### Given passage
□ □ □ □

International brand managers and strong social media presence. Part 1

7th August

 

 

Written by Pernilla Arbajian

Introduction

According to Chrisodoulides (2009), the way in which companies communicate their brands and their name has changed throughout the past years. Communication has shifted from a “one-sided communication model” in which the company decides on the image it wants to portray to the market to a “many-to-many communication” model (Chrisodoulides, 2009) in which the company has limited or no control over its image. This shift started a few years ago with the development of the web 2.0 (Akar, 2013). Today everyone has the ability to post “text, images, audio and videos” on the internet without encountering difficulties: the different social media platforms (such as Facebook, Twitter, YouTube, blogs and others) enable people to easily communicate their opinions and thoughts with others (Akar, 2013). As stated by Akar (2013), this new marketing technique has “higher credibility and trust than traditional media”; people are highly influenced by what they read, what others have said about a product and what products competitors have to offer; today all this can be found online. Thus, it is mandatory for companies to develop their social media presence and increase “visibility on the Internet for the purpose of presenting its products and services” (Akar, 2013). Companies with a strong social media presence can “boost brand awareness, trial, and ultimately sales” (Barwise and Meehan, 2010). In addition their strong social media presence is beneficial for customers who are thus able to find the needed information on a specific brand/product (Akar, 2013). In short, other than online marketing, social media presence “is about relationships”; it is being talked and read about on the different social media platforms (Arnelli and Villanueva, 2011). Despite its various benefits, social media presence can be disadvantageous especially for the “strong brands” (Krishnamurthy and Kucuk, 2009) that are highly involved in social media platforms.

□ □ □ □

### Dataset entries
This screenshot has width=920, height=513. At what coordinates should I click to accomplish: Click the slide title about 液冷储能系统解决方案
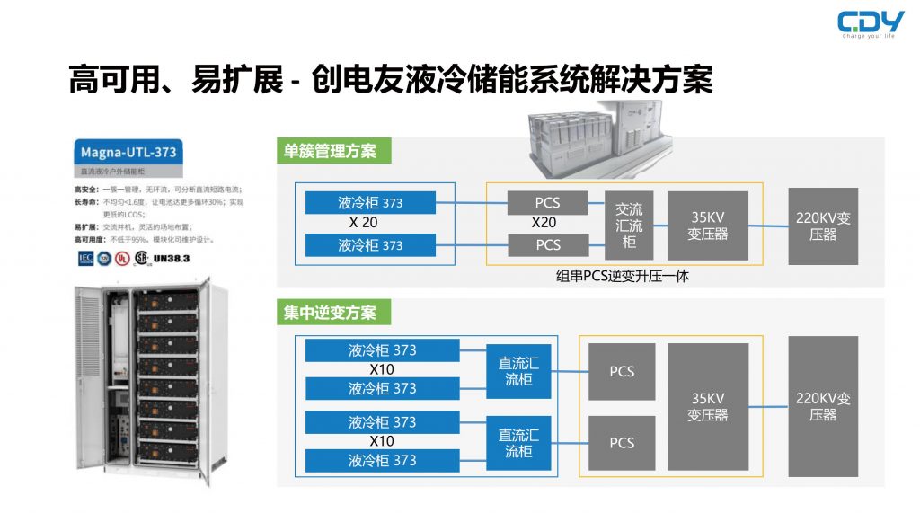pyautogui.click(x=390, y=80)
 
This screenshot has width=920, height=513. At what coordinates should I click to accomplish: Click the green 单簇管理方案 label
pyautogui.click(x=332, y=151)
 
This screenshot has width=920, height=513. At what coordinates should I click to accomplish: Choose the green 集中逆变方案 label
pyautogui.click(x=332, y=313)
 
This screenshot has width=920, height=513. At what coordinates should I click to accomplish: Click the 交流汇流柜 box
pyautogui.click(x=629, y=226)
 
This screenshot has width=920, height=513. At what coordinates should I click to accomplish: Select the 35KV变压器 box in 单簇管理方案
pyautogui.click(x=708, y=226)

□ □ □ □

### Your task
Using the passage on brand communication and social media, say whether each statement agrees with it: (a) the shift in brand communication began with the development of web 2.0; (b) social media marketing has less credibility than traditional media; (c) a social media presence brings no disadvantages to strong brands. Give yes or no for each, with the deciding words quoted. The rows have no connection to the passage on brand communication and social media.

### The result
(a) Yes: "This shift started a few years ago with the development of the web 2.0"
(b) No: "higher credibility and trust than traditional media"
(c) No: "Despite its various benefits, social media presence can be disadvantageous"